Methods— All patients (n=377) with a first-ever stroke were evaluated in terms of risk factors. Registration took place over a 12-month period. Stroke severity was evaluated with the National Institutes of Health Stroke Scale. Predictors of severe stroke and early death were analyzed in logistic regression models. The following independent variables were used: age, sex, living alone, arterial hypertension, ischemic heart disease, heart failure, atrial fibrillation, diabetes mellitus, transient ischemic attack, cigarette smoking, peripheral atherosclerosis, and dementia.
Results— Risk factors for stroke were found in 82% of the patients. Heart failure, atrial fibrillation, and dementia were associated with more severe strokes. Dementia, atrial fibrillation, heart failure, and living alone were associated with death within 28 days of the event.
Conclusions— These results raise the question of whether certain high-risk patients, ie, patients with atrial fibrillation, heart failure, and dementia, can benefit from more aggressive primary and secondary stroke prevention measures.
The major risk factors for stroke are age,1 male sex,1 arterial hypertension,2 cigarette smoking,3 diabetes mellitus,4 atrial fibrillation (AF),5 and other cardiac disorders.6 In addition, some of the risk factors, eg, AF7–9⇓⇓ and heart failure,10–12⇓⇓ are predictors of case fatality. In recent years, the association between cognitive disorders and stroke has come into focus. Currently, there is evidence that dementia is a risk factor for stroke13,14⇓ and that dementia after stroke has a negative impact on long-term survival.15 There has, however, been little research into the impact of prestroke dementia on stroke severity and short-term mortality. We therefore included prestroke dementia, along with other risk factors for stroke, in a multivariate analysis to evaluate its impact on stroke severity and early death. This was accomplished within the frames of a community-based stroke study. All patients with brain infarction (BI), intracerebral hemorrhage (ICH), and undetermined pathological type (UND) were examined for relevant medical history, and stroke severity was defined for each patient.
Subjects and Methods
The study population included all inhabitants of the municipality of Örebro, Sweden, during the 12-month study period, 123 503 as of December 31, 1999 (48.4% men, 51.6% women). Details regarding the case ascertainment have been described elsewhere.16 The study was population based; ie, subjects were traced outside and inside the hospital. World Health Organization diagnostic criteria were used.17 The data collection was prospective, and subjects were identified in several overlapping ways by use of the “hot pursuit” technique; ie, subjects were pursued as they occurred.
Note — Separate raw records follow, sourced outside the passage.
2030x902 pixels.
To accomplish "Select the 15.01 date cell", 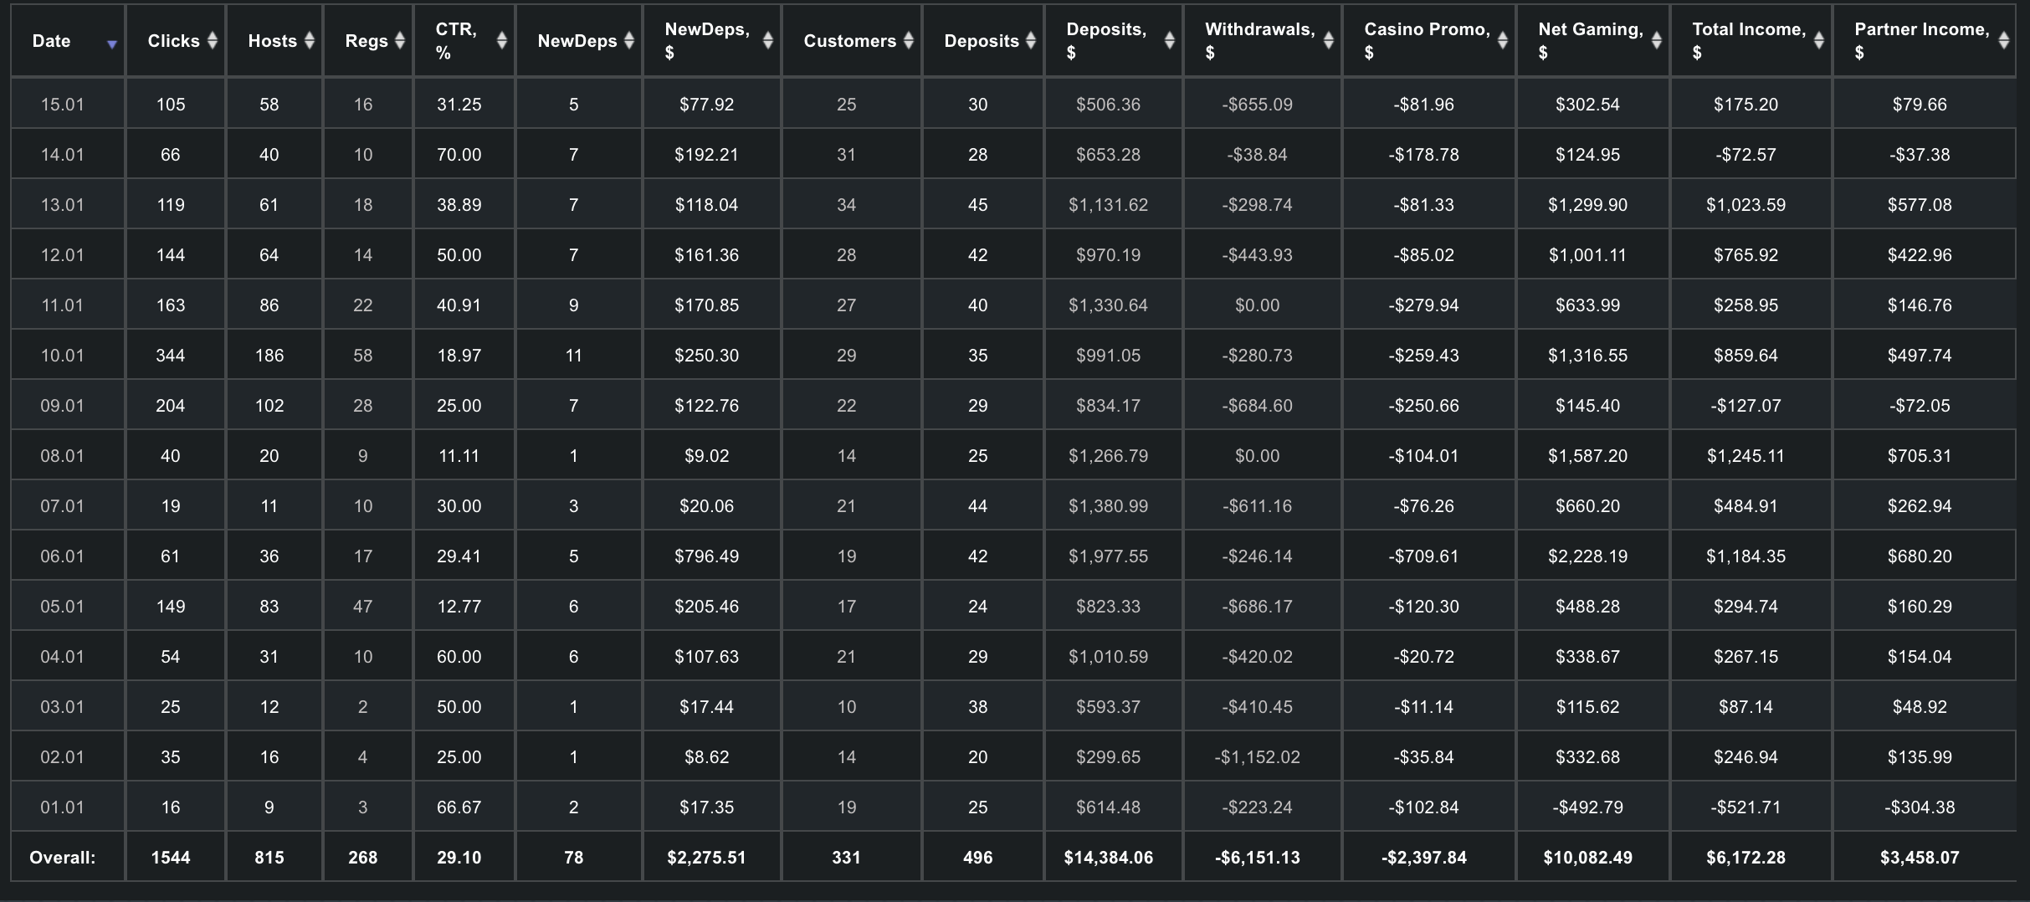I will click(x=63, y=105).
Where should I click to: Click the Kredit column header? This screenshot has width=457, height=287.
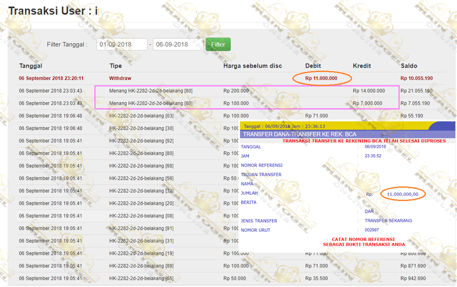pyautogui.click(x=362, y=66)
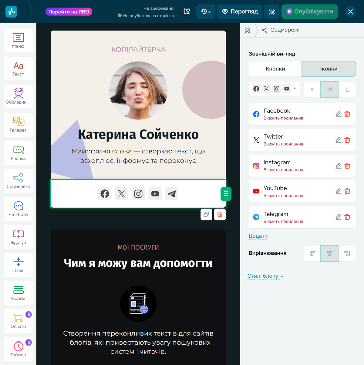Enable right alignment for social icons
The height and width of the screenshot is (365, 364).
[347, 253]
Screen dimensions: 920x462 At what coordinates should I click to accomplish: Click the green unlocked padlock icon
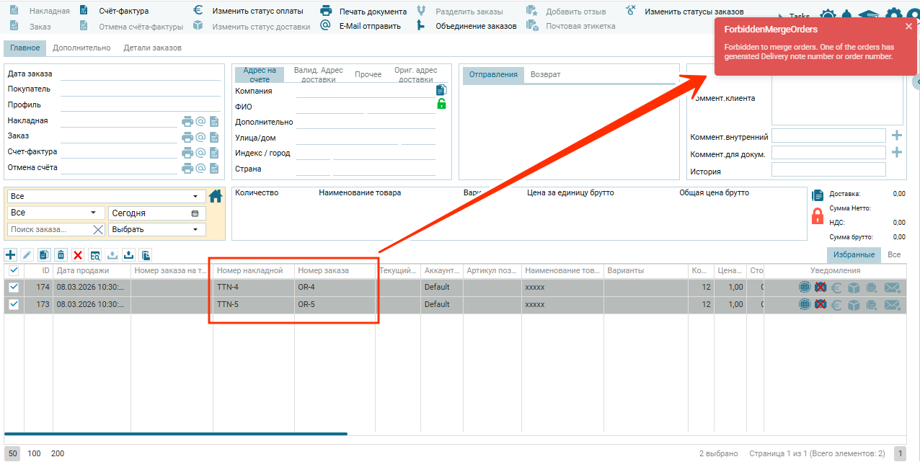[441, 105]
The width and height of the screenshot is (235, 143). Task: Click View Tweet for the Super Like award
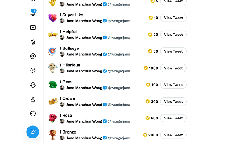(x=174, y=18)
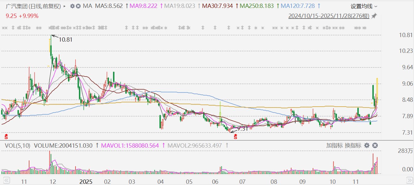Click the red S marker near 7.31 low

235,137
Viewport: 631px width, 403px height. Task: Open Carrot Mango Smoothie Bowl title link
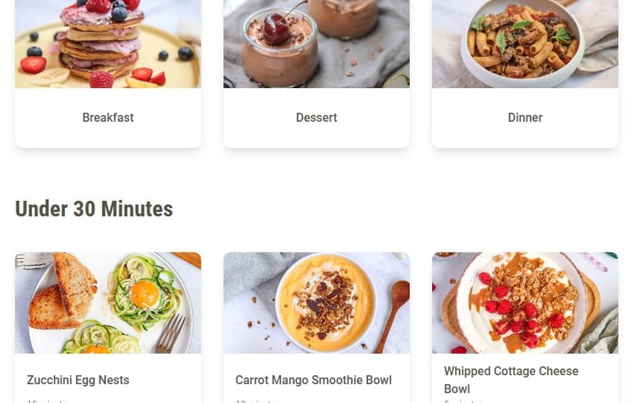(x=314, y=380)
A single study doctor (geriatrician with 20 years of experience) examined all suspected cases, whether detected by us directly or reported to us by our clinical collaborators. A neurological examination was performed, and stroke severity was defined according to the National Institutes of Health Stroke Scale (NIHSS).18 The medical examination was performed 24 to 48 hours after the event, except if a patient’s general health was rapidly declining, in which case the examination had to be done within the first 24 hours. The NIHSS score was estimated from information in patient records in 19 cases when patients were discovered retrospectively.19 A CT scan was performed in 84% of the patients. Patients were divided into the following main types of stroke: BI, ICH, UND, and subarachnoid hemorrhage (SAH). For the purposes of this study, patients with a BI were further classified according to the Oxford Community Stroke Project20 into those with lacunar infarcts and those with other infarcts. Patients with SAH were not included in the present study because of the different origin.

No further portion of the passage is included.